Mahkeme, Aksoy hakkında; bankaya ait toplam 88 tablo ve 78 sanat eserini zimmete geçirdiği iddiasıyla açılan davadan delil yetersizliği nedeniyle beraatine karar verdi ancak hazırladığı gerekçeli kararda çok önemli tespitlerde bulundu. İstanbul 8. Ağır Ceza Mahkemesi’nin Aksoy’u mahkûm ettiği davanın gerekçeli kararının “Bankaya ait tablo ve sanat eserlerinin iade edilmemesinden kaynaklanan suçlar” bölümünde şu ifadeler dikkat çekti: “Bu dosya kapsamında sanık Erol Aksoy’un İktisat Bankası’nda görev yaptığı yıllarda banka adına alıp demirbaş olarak kaydettirdiği ve kendisinin muhafaza, bakım ve sorumluluğu altında bulunan çok değerli tabloları ve antika sanat eserlerini bankaya iade etmeyerek zimmetine geçirdiği iddia edilmiştir. Bu incelemeler neticesinde bankada kaydı olan 430 adet tablodan 75 tanesinin, 104 adet antika sanat eserinden ise 78 adedinin iade edilmediği sonucuna varılmıştır. Sanık, bankaya ait olan ve kendi sorumluluğu altında bulunan bu eserlerin bir kısmını bankanın fona devredilmesinden sonra teslim etmemiştir.”

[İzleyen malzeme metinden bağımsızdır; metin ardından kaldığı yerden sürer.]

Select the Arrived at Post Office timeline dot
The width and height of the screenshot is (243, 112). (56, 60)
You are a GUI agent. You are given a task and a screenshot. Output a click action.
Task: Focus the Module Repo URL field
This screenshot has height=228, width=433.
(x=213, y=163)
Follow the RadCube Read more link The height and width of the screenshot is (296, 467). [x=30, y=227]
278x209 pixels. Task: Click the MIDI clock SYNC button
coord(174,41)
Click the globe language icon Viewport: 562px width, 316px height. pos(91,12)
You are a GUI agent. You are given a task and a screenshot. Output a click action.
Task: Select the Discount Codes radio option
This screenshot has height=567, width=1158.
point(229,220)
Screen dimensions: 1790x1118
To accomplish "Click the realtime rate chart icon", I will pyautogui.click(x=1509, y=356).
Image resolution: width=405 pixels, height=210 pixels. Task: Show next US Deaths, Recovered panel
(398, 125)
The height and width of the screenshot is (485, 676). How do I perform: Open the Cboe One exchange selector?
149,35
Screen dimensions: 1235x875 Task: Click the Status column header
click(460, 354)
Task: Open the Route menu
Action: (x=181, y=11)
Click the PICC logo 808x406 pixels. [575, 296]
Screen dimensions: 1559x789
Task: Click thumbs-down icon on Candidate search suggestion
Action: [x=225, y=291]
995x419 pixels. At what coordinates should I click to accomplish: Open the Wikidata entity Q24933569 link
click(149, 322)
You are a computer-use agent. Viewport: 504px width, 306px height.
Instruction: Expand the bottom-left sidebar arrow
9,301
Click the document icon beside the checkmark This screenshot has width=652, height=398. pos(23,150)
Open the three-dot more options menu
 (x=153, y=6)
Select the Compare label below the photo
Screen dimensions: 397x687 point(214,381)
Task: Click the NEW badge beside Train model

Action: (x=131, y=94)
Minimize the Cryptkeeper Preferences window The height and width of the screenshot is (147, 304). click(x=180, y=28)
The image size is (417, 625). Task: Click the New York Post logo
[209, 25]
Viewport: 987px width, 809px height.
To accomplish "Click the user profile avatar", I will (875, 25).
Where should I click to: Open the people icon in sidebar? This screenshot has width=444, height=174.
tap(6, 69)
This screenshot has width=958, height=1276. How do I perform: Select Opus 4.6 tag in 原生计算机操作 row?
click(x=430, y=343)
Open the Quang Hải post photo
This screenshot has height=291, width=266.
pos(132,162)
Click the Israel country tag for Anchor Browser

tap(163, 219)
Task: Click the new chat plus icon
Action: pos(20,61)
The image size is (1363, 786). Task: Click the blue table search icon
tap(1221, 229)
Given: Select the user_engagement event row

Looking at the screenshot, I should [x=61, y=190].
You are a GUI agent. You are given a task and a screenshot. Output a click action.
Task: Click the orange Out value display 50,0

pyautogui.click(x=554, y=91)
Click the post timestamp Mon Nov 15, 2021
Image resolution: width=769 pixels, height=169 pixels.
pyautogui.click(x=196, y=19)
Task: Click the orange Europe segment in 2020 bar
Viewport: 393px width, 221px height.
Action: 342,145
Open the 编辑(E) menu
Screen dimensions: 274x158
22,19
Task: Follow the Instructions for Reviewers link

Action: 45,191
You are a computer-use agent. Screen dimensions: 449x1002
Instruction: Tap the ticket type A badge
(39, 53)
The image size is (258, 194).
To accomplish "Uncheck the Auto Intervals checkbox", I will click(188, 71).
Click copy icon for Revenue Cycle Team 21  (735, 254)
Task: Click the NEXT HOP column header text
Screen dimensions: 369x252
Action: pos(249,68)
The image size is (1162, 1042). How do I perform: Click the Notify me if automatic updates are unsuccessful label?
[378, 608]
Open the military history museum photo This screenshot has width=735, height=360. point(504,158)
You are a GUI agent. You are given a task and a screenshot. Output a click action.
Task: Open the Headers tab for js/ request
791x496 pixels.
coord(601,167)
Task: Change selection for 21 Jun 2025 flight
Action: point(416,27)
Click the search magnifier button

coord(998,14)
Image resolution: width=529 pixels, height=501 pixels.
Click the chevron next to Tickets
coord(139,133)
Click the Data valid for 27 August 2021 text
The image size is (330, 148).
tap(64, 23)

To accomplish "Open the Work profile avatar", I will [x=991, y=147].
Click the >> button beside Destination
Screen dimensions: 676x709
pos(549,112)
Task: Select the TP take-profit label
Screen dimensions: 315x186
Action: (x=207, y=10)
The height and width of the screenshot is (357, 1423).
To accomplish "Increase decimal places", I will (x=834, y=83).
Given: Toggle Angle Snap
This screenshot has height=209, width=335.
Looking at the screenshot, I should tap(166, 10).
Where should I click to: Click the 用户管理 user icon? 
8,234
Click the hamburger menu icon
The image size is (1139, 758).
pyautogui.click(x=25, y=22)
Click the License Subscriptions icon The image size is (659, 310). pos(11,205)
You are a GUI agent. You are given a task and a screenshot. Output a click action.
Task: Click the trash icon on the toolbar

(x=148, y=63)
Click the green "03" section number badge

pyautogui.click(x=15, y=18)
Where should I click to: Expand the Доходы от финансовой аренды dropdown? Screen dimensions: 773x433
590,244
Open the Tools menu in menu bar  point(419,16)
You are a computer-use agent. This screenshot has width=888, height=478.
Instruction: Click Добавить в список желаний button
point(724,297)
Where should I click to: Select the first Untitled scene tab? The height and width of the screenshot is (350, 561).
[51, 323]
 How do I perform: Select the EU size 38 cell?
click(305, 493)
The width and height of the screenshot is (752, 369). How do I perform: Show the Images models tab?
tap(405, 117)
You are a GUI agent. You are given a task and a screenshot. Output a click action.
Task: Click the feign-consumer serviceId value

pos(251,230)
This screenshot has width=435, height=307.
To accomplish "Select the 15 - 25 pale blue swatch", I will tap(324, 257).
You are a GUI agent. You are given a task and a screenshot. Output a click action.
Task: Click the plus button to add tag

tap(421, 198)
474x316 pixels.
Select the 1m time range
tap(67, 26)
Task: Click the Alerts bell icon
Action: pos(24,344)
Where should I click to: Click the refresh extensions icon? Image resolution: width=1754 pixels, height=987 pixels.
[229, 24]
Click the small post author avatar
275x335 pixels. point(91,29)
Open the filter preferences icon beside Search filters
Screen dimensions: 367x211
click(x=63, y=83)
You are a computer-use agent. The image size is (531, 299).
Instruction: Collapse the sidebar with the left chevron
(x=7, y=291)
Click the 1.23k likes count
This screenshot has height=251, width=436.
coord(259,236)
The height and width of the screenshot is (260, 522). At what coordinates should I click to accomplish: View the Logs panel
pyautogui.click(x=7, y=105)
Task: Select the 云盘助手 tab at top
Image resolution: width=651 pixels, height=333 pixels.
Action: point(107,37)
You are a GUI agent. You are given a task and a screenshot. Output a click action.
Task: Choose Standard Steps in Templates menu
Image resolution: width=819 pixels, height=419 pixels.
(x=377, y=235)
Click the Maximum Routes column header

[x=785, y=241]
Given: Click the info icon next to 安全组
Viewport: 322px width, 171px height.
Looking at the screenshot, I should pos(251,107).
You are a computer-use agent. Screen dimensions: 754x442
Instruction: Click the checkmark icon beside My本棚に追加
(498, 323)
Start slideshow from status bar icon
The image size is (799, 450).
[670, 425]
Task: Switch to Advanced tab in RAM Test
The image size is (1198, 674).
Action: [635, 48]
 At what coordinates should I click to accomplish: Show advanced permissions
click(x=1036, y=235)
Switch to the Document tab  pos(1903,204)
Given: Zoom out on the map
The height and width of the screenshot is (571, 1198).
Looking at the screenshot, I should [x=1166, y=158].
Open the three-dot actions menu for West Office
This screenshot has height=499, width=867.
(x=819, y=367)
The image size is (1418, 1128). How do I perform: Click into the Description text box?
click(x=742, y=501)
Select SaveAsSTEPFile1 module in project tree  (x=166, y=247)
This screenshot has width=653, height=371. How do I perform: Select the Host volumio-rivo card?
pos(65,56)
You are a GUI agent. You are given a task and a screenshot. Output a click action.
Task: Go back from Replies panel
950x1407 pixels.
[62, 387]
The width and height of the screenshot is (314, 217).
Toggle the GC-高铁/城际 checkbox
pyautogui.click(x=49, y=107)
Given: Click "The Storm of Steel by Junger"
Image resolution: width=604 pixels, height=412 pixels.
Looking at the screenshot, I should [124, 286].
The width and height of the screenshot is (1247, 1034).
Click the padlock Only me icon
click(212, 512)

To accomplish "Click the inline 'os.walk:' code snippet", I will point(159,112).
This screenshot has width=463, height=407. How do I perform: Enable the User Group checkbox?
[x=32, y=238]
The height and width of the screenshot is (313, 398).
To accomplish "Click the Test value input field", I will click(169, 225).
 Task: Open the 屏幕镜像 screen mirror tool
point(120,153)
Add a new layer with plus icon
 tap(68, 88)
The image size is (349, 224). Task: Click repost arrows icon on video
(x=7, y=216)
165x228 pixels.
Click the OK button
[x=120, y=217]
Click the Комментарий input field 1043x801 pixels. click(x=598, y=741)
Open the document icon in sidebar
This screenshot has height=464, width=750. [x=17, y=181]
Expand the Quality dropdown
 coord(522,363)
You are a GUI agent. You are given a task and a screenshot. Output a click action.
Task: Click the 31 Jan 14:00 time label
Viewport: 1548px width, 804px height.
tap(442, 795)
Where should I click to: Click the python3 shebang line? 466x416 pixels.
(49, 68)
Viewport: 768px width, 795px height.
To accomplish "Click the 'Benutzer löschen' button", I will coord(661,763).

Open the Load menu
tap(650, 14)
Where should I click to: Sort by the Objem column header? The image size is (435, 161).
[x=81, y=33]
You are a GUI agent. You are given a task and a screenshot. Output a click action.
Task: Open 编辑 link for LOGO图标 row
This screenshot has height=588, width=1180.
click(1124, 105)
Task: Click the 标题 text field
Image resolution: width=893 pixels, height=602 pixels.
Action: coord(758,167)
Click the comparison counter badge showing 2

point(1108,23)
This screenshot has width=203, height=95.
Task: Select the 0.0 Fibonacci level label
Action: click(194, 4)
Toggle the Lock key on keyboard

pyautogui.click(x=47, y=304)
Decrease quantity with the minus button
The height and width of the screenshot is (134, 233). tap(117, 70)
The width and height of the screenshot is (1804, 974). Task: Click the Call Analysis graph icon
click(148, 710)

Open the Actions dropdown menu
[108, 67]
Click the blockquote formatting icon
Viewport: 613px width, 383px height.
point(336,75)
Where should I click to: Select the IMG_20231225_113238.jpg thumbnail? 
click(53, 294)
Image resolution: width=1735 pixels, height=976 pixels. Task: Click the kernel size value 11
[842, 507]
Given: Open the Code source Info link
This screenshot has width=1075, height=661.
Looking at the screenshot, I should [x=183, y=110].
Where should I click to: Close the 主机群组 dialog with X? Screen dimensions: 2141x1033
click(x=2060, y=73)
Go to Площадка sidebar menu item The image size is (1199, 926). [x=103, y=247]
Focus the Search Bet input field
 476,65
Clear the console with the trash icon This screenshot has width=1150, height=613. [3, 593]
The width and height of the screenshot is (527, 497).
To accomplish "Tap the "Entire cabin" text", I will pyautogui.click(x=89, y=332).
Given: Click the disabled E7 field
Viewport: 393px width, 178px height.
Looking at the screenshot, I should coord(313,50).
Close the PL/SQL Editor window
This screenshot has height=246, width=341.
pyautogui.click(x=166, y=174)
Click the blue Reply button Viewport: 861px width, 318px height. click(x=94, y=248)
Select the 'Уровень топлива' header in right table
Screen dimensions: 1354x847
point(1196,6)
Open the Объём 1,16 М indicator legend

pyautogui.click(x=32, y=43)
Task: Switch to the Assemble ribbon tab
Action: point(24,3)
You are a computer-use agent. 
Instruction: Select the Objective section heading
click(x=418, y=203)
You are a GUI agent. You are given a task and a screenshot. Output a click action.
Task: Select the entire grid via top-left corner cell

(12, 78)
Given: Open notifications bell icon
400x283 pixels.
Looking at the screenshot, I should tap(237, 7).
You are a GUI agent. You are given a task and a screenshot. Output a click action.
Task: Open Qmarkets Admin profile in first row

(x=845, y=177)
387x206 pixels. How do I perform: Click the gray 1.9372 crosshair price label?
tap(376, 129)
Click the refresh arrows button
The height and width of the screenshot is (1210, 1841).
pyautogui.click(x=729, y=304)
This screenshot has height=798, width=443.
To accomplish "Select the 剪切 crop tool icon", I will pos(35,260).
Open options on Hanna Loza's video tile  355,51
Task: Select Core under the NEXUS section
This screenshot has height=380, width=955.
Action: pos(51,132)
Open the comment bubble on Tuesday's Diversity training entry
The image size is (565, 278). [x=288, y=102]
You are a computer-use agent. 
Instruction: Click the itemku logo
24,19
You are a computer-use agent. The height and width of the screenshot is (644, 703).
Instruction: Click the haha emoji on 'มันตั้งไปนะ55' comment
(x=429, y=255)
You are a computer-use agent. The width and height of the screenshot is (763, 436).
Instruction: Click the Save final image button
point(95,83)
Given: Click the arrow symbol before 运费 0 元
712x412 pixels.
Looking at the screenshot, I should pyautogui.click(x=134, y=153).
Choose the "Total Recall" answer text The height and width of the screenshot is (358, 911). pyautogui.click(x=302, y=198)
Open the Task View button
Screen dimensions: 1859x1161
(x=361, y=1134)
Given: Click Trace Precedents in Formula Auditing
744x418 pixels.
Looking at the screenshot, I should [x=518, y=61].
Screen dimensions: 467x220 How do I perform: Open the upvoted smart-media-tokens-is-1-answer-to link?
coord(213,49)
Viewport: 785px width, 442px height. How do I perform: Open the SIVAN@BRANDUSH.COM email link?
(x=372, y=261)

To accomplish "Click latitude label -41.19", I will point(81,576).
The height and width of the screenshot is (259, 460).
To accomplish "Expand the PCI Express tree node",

Mahkemenin gerekçeli kararında Erol Aksoy’un bazı eserleri Fon’a teslim etmediği gibi teslim ettiklerinin de bazılarının kayıtlardakine uygun olmadığı yerlerine değersiz tablolar getirdiği tespitinde bulunuluyor. Bu durum kararda şöyle ifade edildi: “Her ne kadar bankanın fona devir tarihinden sonra Erol Aksoy’un 16.04.2001-24.04.2001 ve 04.05.2001 tarihlerinde bankaya bir kısım tabloları teslim ettiği belirlenmişse de bunların 16 adedinin ekspertiz değerlerinin çok düşük olduğu, banka muhasebe kayıtlarında yer almadığı, teslim edilen bazı tabloların bankaca satın alınan eserler olmayıp, onun yerine konan değer biçilemeyen eserler olduğu bazılarının da kayıtlardakine uygun olmayan tablolar olduğu yapılan incelemeler neticesinde ortaya çıkmıştır.”
Karar metninde bu durumun 4389 sayılı Bankalar Kanunu’nun 22. maddesinin 3. fıkrasında düzenlenen zimmet suçunu oluşturduğuna da işaret edilirken 409 adet tablonun aktifleştirme değerinin 8.1 milyon dolar, 322 adet tablonun alınış tarihi değerinin 5.2 milyon dolar, 104 adet antika sanat eserinin 4.2 milyon dolar ve sayımda sonradan ortaya çıkan 26 adet antika sanat eserine de 88 bin 200 dolar değer biçildiği ifade edildi.
İKTİSAT ÖDEMİŞ FATURA AKSOY ADINA KESİLMİŞ
TMSF’nin el koyduğu eserler arasında daha sonradan 5 milyon dolara satışa çıkarılan Osman Hamdi Bey’in “Kaplumbağa Terbiyecisi” eseri, Antoine de Favray’a ait “A View of Constantinople” gibi ünlü tablolar da bulunuyordu. Favray’a ait tablo ile ilgili önemli bir iddia da karar metnine yansıdı. İşte o iddia: “Banka tarafından Christies’den 14 Şubat 1996 tarihindeki müzayedede satın alınan Antoine de Favray’a ait ‘A View of Constantinople’ adlı tablo için bankaca firmaya 607 bin 500 dolar ödendiği halde, tablonun faturasının sanık Erol Aksoy adına düzenlendiğinin tespit edilmesi de sanığın suç kastının varlığını göstermektedir.”